A capo di un governo ancora tutto da formare c'è infatti un neogollista (quarto partito alle urne). E seppure Barnier, 73 anni, abbia promesso indipendenza dall'Eliseo, per scrivere il programma sta passando dalla sua destra repubblicana attraversando il centro Modem ed estendendo l'alleanza alle tre compagini della «Macronie» (una delle quali strizza l'occhio alla gauche, freddina nelle consultazioni). Le Pen teme che alcune idee del neo premier, compatibili con quelle del suo Rn, possano essere accantonate.

Nella complessa opera di mediazione («A Bruxelles ho imparato la cultura del compromesso dinamico», ha spiegato il neo premier) ieri è arrivato l'avvertimento lepenista dal palco del feudo di Hénin-Beaumont: il governo sarà «giudicato dalle azioni», ha tagliato corto «BleuMarine». Niente partecipazione alla squadra, per i suoi. Ma il contingente di 126 deputati (142 con gli alleati di Éric Ciotti) l'ha messo «sotto sorveglianza».

Secondo Mélenchon, Barnier è frutto di una sorta di combine Le Pen-Macron. Non dispiace ai lepenisti sull'immigrazione, visto che alle primarie dei Républicains si era espresso per una moratoria. Ma «non sono la direttrice delle risorse umane di Macron», ha tagliato corto Le Pen, scrollandosi di dosso l'accusa d'aver concordato il nome. Ieri anche un ramoscello d'ulivo a Barnier: «Non sarebbe ragionevole un voto di sfiducia dopo il discorso di politica generale», ancora da calendarizzare.
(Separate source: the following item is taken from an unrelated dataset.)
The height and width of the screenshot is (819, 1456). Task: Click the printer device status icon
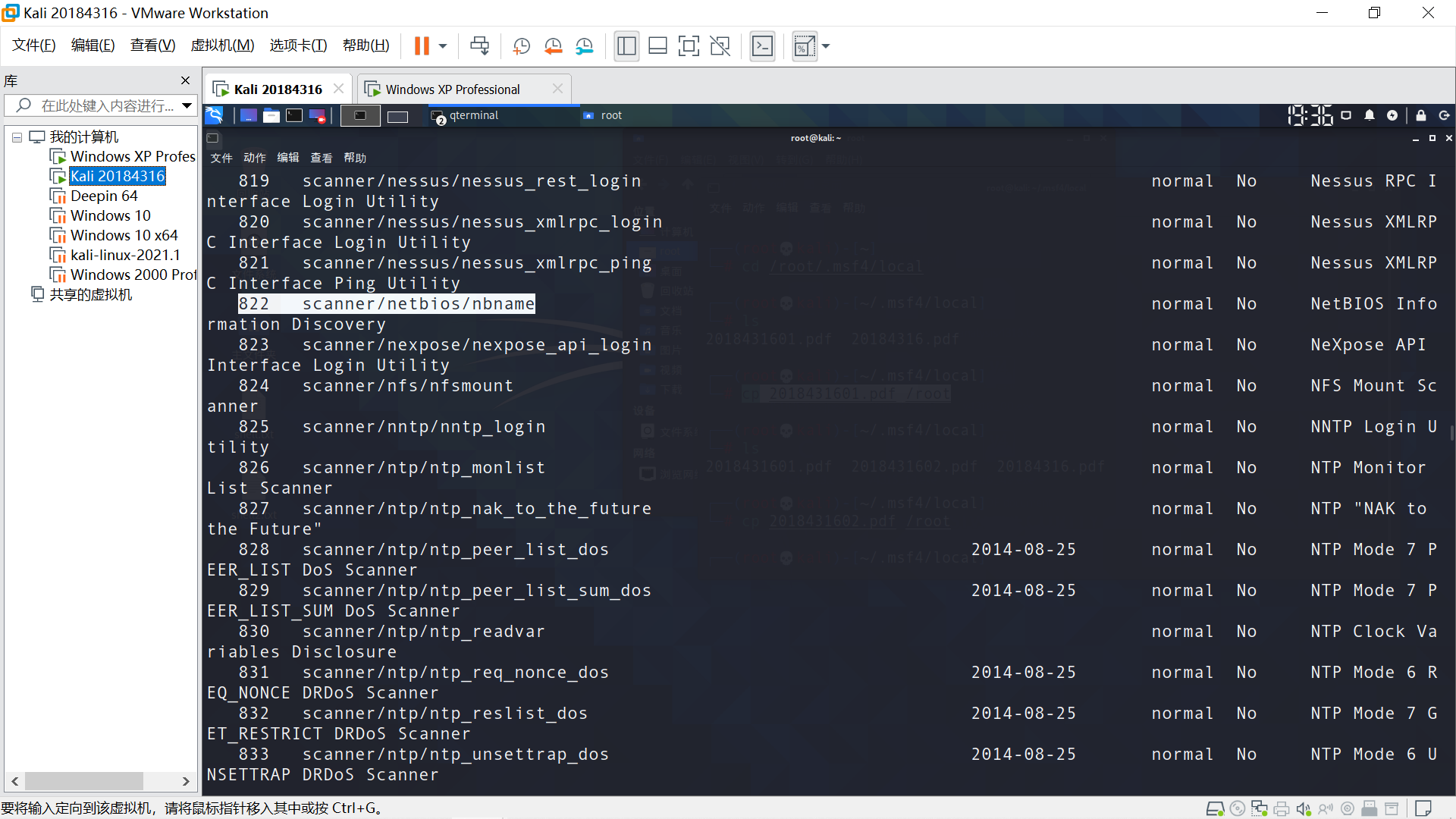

Le Pen lo ritiene «all'altezza delle aspettative su una serie di questioni non trascurabili». Ma la sua volontà di affrancarsi dalla Macronie è da verificare. Coerenza o piroette?

Il premier ha ricevuto ieri a Matignon i centristi e la destra macroniana di Horizons, guidata da Édouard Philippe. Aperture da entrambi. Promesse poche: il portafoglio francese piange e il debito segna cifre mai viste nella Quinta Repubblica. Tra rupture e rassemblement, la Francia è a un bivio. Le Pen annuncia che darà presto «linee rosse» per non «censurare» il governo che sarà. I sondaggi Ifop per il Jdd dicono che, in un'Assemblée frammentata come mai prima, il 74% pensa che sarà bocciato; il 52% si dice soddisfatto della nomina. Ieri allo Stade de France, Barnier era alla cerimonia di chiusura delle Paralimpiadi.

Ha stretto la mano a Darmanin, ministro dell'Interno uscente che potrebbe rientrare, e si è soffermato a lungo con le forze dell'ordine. Segnali e messaggi: «Non sono qui per fare annunci o miracoli». Ma «pronto a servire con umiltà e determinazione».